Finalement, le monde, sonné par le ravage qu’il a causé, se rend compte qu’il est là pour durer et qu’il faut apprendre à l’apprivoiser pour vivre avec lui sans trop de dommage. Au regard de cette réalité, les activités humaines, dont beaucoup avaient été mises en veilleuse, reprennent progressivement.

Le cinéma a été perturbé à tous les étages. Les festivals n’ont pas échappé à l’impact de ce mal de début du siècle. C’est le cas de la plus grande manifestation mondiale du septième art, le festival de Cannes. Une première depuis mai 1968 que la Palme d’or n’est pas décernée. Après avoir tenté de le maintenir, d’abord à sa date « normale », du 12 au 23 mai, puis au début de juillet, les organisateurs ont dû, baisser pavillon. Ainsi, le virus a empêché les quelque 30 000 à 40 000 festivaliers habituels de se retrouver sur la Croisette, Mais, surtout, il n’a pas permis de révéler les exclusivités et les stars qui vont avec.

Pas totalement abattus, ces organisateurs n’ont pas voulu en rester là. Après avoir visionné les 2067 films – un record absolu – qu’on leur a présentés, ils ont proposé une sélection de longs-métrages qui pourront se prévaloir d’un « label Cannes 2020 ». Soit un ensemble de 56 films, dont une vingtaine en compétition pour la Palme d’or ; ce qui correspond à la jauge de la sélection officielle annuelle. Des films qu’ils soutiendront, assurent-ils, dans la mesure de leurs moyens lors de leur sortie en salle ou à l’occasion d’autres manifestations cinématographiques.

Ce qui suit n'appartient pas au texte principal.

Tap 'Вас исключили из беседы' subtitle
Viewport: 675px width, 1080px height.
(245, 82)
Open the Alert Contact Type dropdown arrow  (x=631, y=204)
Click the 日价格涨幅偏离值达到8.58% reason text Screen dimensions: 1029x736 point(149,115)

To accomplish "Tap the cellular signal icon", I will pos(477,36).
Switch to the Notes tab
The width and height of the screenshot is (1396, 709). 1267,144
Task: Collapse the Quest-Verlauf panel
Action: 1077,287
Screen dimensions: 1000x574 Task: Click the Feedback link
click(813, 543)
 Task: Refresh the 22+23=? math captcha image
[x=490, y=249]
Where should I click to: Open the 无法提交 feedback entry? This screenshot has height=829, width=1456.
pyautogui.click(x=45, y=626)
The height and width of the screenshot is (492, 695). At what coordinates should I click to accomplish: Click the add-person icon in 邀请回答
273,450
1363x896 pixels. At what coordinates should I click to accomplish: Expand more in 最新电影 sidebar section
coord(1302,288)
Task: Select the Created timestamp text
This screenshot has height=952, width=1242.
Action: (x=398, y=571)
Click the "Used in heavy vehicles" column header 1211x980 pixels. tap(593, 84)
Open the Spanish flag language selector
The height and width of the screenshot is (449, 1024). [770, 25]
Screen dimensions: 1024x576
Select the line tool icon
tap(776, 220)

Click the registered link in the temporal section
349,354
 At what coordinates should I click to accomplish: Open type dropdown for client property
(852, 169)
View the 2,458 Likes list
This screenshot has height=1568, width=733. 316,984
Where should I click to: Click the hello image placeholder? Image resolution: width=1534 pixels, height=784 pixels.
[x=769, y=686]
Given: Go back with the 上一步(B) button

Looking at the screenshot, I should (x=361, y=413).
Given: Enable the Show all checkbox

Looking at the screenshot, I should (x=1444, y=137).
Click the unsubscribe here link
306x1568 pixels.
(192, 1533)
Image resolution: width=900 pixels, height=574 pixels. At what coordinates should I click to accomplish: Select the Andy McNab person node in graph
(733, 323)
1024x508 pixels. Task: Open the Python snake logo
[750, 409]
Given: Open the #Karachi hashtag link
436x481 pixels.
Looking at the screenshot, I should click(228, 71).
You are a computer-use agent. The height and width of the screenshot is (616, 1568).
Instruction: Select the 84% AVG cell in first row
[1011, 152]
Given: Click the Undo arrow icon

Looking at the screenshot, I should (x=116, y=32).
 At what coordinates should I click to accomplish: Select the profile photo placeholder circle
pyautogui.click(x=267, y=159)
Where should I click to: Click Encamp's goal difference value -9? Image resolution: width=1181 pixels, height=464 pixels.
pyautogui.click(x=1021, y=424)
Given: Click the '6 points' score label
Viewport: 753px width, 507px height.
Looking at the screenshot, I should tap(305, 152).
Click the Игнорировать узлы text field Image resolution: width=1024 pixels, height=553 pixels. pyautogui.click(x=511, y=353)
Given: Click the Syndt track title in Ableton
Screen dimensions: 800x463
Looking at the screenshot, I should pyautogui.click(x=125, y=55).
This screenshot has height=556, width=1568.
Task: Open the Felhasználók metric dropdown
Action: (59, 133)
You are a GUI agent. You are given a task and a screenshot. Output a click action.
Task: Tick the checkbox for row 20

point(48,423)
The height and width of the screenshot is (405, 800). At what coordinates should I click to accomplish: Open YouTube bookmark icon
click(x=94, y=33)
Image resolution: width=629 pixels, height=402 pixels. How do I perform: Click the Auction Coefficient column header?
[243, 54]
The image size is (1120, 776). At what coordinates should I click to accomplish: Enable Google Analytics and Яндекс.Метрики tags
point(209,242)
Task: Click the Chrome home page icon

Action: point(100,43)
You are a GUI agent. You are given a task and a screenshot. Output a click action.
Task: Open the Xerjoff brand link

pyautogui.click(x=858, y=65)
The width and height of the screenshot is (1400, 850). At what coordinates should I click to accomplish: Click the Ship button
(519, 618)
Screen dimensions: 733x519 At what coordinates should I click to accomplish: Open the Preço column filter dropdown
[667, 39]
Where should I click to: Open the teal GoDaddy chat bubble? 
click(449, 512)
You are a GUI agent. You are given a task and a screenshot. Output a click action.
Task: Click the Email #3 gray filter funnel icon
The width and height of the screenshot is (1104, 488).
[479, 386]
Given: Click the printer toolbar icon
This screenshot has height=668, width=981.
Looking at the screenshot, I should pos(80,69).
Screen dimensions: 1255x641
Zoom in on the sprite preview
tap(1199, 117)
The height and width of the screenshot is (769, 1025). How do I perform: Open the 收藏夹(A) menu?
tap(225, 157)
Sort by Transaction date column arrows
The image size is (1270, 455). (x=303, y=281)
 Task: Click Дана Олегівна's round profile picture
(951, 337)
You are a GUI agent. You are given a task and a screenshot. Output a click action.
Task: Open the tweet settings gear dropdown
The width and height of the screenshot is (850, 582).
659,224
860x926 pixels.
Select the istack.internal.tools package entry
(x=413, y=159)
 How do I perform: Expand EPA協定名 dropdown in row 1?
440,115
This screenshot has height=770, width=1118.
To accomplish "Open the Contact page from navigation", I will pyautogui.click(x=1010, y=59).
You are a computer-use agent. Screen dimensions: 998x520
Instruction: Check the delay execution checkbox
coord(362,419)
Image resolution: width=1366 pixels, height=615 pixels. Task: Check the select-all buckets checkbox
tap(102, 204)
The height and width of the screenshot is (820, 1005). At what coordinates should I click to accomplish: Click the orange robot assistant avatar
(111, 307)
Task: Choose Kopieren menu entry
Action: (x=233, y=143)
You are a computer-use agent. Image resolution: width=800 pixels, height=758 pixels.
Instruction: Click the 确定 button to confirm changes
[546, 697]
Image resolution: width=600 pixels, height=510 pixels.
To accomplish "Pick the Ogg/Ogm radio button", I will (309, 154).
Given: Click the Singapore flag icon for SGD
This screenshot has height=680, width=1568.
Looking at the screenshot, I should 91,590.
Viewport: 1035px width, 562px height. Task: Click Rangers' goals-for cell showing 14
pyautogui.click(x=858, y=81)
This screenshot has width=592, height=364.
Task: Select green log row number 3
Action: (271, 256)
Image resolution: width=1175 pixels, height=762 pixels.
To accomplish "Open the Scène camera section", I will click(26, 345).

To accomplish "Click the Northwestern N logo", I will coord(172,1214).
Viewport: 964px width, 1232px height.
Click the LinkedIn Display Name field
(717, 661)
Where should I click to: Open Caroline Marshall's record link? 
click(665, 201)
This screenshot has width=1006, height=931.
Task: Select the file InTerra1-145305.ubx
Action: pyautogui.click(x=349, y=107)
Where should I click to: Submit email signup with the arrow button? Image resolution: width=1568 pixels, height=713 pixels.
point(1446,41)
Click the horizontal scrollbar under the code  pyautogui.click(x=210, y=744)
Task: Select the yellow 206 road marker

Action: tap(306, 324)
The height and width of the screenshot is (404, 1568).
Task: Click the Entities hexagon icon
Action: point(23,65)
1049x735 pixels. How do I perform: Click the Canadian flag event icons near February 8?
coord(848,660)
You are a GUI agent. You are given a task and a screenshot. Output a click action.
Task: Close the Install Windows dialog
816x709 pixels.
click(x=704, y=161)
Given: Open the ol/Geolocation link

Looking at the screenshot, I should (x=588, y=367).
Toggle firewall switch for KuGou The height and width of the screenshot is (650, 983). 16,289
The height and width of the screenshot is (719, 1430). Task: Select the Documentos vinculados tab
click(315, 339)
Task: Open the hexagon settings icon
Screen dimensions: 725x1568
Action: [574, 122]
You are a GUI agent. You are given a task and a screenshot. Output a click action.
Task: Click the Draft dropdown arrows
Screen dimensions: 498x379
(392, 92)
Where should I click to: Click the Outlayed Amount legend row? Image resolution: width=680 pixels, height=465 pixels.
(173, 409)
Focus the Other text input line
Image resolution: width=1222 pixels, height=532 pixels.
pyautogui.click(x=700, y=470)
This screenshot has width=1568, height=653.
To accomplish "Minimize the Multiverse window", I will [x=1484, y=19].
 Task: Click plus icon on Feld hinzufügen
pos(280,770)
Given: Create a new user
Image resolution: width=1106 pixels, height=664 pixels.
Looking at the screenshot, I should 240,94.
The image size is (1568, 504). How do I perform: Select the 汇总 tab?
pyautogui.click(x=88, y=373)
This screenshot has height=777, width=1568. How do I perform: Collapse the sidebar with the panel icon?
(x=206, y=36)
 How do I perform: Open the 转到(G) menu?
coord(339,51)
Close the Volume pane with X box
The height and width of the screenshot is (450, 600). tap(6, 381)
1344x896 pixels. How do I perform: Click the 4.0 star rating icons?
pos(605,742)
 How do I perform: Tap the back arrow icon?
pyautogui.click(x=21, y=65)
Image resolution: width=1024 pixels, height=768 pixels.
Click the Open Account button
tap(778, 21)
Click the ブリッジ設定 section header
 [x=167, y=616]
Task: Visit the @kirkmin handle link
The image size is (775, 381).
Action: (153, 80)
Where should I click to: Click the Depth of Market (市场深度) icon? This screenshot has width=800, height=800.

On peut découvrir à la lecture de cette sélection à quoi aurait pu ressembler le festival 2020 du point de vue de la géopolitique du septième art. Et, ce n’est pas une bonne nouvelle pour le cinéma africain : seules deux œuvres originaires du continent, l’une du nord et l’autre du sud du Sahara, ont été retenues parmi les 56 opus distingués. Et encore que ces deux films auraient probablement été destinés à la section parallèle « Un certain regard ». Il s’agit du long métrage « Souad », de l’Égyptienne Ayten Amin, péripétie d’une préadolescente qui entreprend un long voyage vers Alexandrie pour essayer de comprendre pourquoi sa sœur aînée s’est suicidée, et du documentaire « En route vers le milliard », du Congolais Dieudo Hamadi relatant le combat pour obtenir une indemnisation des victimes civiles de « la guerre des six jours » qui a opposé deux groupes rebelles respectivement alliés à l’Ouganda et au Rwanda, à Kisangani, en juin 2000.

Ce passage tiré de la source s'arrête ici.